ポケットに婚約指輪
なのにどうして私を選んだの?
自信がなくなってくる。
私で本当にいいの?
それとも一瞬の気の迷いなの?
5階に上がり部屋に入れてもらう。
ちゃんと玄関スペースがあって、ドアを隔ててキッチンがある。
お部屋もどうやら二部屋くらいあるようだ。
「お茶でもいれようか」
「あ、私がやります」
小さな食器棚から湯飲みを探す。
その中に、小鳥やハートが描かれた可愛らしいマグカップを見つけた。
どれとペアになっているわけでもないカップで、周りの食器とも雰囲気が違う。
これは司さんじゃない。

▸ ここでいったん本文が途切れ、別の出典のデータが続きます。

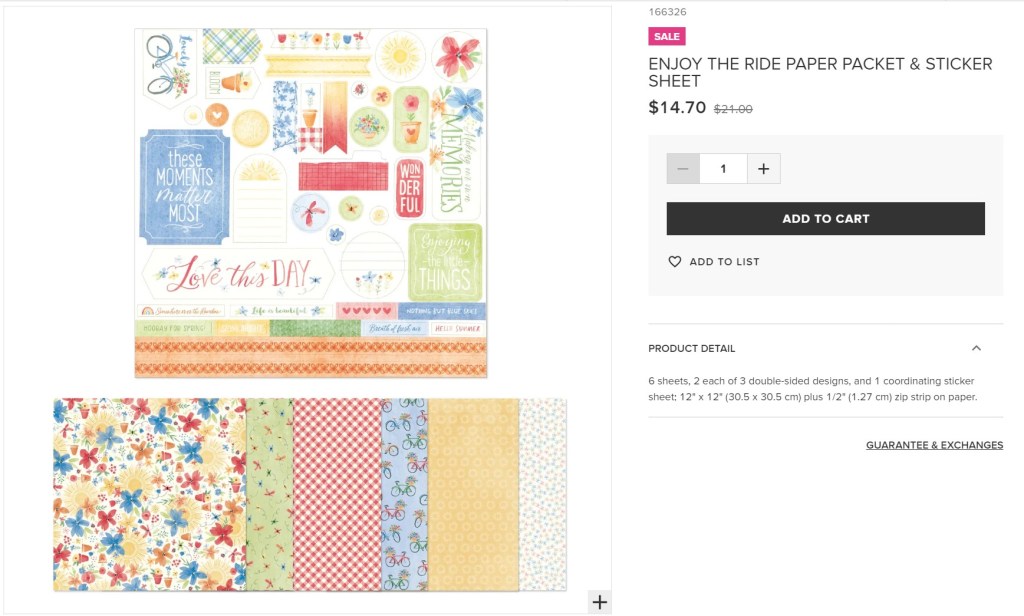
Task: Click the $14.70 sale price
Action: pyautogui.click(x=677, y=108)
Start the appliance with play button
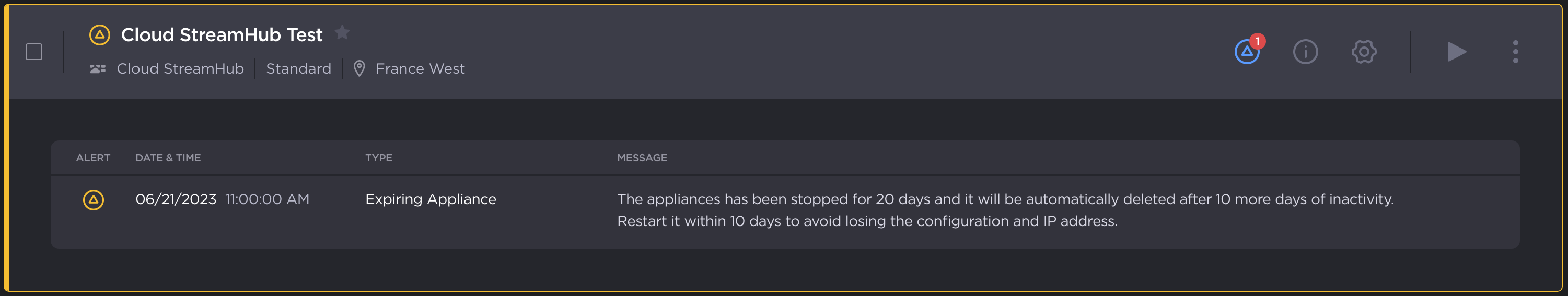Image resolution: width=1568 pixels, height=296 pixels. pyautogui.click(x=1456, y=52)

女の人が選んだものだ。
直感がそう告げる。
そしてすぐ思い出すのは、彼の元婚約者だ。
婚約までしてたなら、当たり前のようにこの部屋に出入りしていたんだろう。
そう思って部屋を見渡すと、どことなく女性を感じさせるポイントがいくつかあった。
このマグカップや、ハンガーの中に埋もれているスカーフ。無造作に置かれたままの小さなポーチ。
「……司さんの元婚約者って、どんな人ですか?」
「え?」
彼は驚いたように顔を上げる。
そして、私から急須を奪い取るとお湯を入れ始めた。